Saved entries
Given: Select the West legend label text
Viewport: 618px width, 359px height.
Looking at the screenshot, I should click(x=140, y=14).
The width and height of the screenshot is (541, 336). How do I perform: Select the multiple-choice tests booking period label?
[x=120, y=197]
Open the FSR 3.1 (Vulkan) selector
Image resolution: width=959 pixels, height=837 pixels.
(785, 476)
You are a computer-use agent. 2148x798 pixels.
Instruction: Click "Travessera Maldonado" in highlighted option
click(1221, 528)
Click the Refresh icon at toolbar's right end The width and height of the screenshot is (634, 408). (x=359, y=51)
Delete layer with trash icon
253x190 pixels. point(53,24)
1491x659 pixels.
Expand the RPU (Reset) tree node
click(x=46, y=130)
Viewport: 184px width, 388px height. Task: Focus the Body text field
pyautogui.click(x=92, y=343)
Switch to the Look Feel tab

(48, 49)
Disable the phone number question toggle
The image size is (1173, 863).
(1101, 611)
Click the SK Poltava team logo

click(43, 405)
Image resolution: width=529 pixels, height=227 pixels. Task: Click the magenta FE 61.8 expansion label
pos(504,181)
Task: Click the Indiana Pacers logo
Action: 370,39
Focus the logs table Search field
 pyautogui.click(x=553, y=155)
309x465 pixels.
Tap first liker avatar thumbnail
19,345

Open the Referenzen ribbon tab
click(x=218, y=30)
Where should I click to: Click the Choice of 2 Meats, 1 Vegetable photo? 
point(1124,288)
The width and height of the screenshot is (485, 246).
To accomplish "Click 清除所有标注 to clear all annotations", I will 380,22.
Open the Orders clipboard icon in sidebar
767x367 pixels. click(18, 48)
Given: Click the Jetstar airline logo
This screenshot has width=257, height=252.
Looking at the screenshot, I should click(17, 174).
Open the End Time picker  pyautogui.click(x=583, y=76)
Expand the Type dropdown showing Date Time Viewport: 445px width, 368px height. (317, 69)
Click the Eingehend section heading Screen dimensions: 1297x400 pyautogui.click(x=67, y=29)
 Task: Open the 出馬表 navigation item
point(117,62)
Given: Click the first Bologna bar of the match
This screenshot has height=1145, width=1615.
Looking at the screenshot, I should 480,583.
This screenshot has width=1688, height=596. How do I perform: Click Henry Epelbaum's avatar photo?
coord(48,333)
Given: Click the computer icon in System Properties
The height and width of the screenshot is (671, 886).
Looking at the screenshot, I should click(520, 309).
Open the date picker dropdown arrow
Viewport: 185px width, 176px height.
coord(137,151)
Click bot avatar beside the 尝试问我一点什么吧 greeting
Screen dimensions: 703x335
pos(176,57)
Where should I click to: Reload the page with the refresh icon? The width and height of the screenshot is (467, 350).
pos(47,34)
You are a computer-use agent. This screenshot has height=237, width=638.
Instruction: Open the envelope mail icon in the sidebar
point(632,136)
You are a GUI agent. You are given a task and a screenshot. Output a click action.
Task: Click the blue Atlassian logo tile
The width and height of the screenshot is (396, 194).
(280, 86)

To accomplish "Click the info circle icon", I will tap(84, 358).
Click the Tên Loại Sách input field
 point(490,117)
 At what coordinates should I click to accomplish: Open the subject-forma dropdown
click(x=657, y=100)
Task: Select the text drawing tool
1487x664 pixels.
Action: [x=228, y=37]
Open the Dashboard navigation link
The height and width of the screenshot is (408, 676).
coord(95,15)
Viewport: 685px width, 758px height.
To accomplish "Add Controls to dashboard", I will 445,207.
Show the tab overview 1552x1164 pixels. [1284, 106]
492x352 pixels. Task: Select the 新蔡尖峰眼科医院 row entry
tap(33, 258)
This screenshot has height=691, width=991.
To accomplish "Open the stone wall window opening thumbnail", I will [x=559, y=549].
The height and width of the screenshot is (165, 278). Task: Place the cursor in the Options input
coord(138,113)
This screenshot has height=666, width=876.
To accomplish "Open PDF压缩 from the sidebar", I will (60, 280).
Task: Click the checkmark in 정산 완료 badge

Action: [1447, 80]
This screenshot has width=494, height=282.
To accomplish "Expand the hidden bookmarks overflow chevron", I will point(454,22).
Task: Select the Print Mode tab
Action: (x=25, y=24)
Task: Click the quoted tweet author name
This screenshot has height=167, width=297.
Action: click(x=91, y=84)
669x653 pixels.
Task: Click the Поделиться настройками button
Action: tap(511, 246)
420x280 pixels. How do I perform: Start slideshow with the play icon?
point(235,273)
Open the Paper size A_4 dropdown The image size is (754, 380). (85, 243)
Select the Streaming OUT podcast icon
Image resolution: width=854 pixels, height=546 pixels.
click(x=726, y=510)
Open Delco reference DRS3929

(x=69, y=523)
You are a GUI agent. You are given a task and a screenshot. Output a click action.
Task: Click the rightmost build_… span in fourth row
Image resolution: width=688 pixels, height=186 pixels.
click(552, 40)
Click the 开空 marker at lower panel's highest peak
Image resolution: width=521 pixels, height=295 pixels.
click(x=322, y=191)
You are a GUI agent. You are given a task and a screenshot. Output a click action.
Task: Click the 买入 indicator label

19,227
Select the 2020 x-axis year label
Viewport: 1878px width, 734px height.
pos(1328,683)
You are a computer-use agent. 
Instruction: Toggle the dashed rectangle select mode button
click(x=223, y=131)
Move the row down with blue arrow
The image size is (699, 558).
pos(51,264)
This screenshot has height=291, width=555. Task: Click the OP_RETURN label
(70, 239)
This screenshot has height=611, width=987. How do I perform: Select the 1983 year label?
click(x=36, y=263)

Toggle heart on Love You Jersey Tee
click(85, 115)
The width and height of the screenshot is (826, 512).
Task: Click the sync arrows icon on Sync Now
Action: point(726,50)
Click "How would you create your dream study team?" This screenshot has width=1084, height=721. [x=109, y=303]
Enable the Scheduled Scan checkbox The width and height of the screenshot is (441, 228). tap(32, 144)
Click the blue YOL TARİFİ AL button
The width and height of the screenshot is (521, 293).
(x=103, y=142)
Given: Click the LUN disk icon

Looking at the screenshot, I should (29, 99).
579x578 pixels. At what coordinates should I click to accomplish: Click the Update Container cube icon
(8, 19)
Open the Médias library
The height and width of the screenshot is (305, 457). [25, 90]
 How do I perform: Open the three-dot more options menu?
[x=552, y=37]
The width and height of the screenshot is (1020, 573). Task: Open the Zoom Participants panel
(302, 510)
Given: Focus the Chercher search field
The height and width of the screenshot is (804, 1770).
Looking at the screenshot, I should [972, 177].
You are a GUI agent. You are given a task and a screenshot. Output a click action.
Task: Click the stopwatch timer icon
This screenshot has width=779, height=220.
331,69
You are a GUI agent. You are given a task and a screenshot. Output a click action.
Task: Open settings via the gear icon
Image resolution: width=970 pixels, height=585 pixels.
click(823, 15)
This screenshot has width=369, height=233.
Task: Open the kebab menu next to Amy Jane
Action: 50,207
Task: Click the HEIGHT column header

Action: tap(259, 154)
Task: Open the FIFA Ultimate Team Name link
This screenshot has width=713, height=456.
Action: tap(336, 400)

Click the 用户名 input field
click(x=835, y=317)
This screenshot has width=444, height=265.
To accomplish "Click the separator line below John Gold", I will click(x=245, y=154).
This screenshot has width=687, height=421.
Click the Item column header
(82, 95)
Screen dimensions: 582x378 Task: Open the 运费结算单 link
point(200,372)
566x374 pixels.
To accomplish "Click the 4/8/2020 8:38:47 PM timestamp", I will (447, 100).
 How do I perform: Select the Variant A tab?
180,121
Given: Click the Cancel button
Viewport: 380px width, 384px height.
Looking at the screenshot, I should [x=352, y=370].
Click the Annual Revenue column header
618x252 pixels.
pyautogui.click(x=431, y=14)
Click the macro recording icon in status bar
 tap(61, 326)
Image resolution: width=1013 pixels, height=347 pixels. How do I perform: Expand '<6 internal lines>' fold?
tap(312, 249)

• [PROBLEM]: Among the records above, a stretch begins at the line containing "Click the Item column header" and ends at the line containing "Given: Click the Cancel button". Restate that stretch word for word, and nothing else.

• [RESULT BELOW]:
Click the Item column header
(82, 95)
Screen dimensions: 582x378 Task: Open the 运费结算单 link
point(200,372)
566x374 pixels.
To accomplish "Click the 4/8/2020 8:38:47 PM timestamp", I will (447, 100).
 How do I perform: Select the Variant A tab?
180,121
Given: Click the Cancel button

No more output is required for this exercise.